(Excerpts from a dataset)
· · · · · · ·

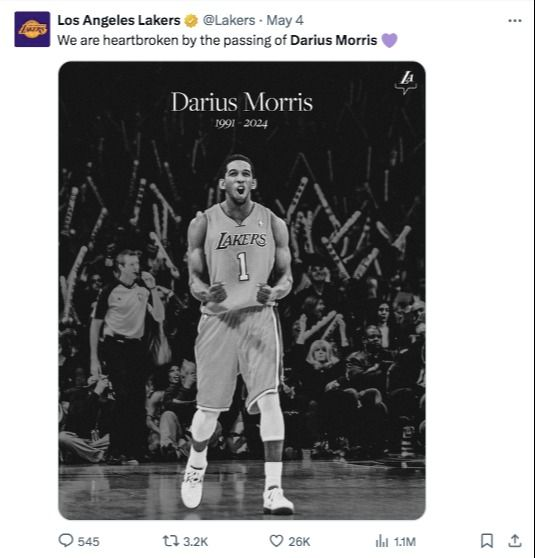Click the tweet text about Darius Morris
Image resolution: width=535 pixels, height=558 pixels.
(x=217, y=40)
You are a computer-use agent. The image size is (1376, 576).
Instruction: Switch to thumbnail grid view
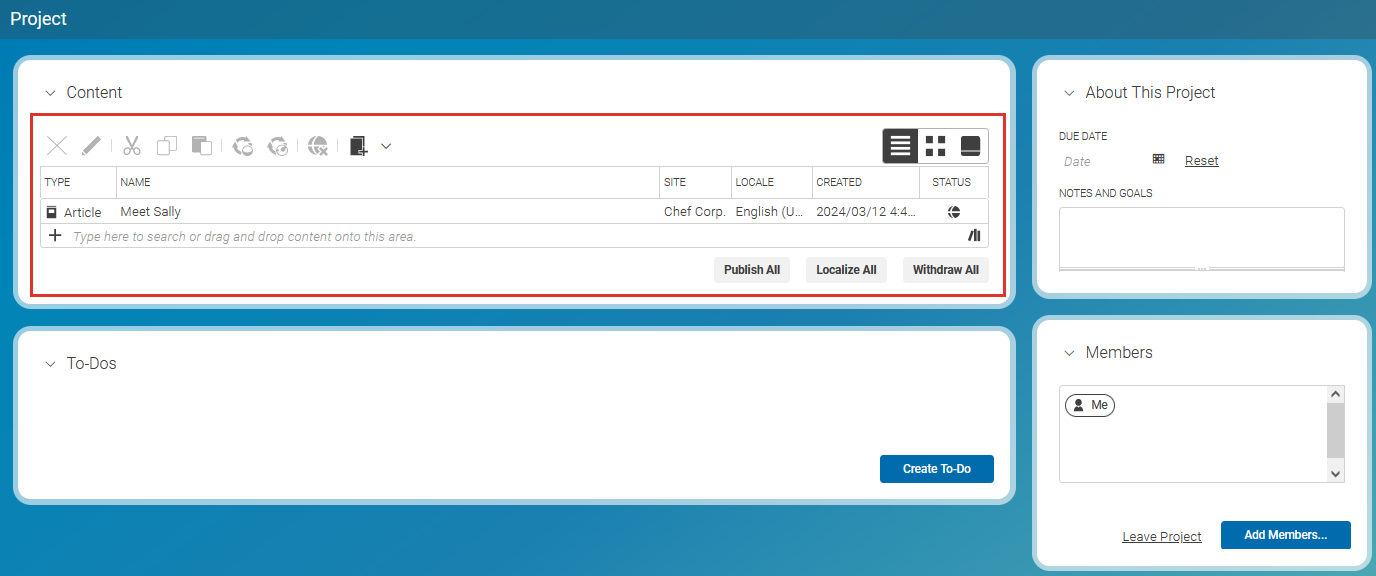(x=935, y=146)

· · · · · · ·

Task:
Please return only the lines running from the line with "You are a computer-use" to the final line of the data, both included, exactly and without any pictures.

Answer for the task:
You are a computer-use agent. The image size is (1376, 576).
Instruction: Switch to thumbnail grid view
(x=935, y=146)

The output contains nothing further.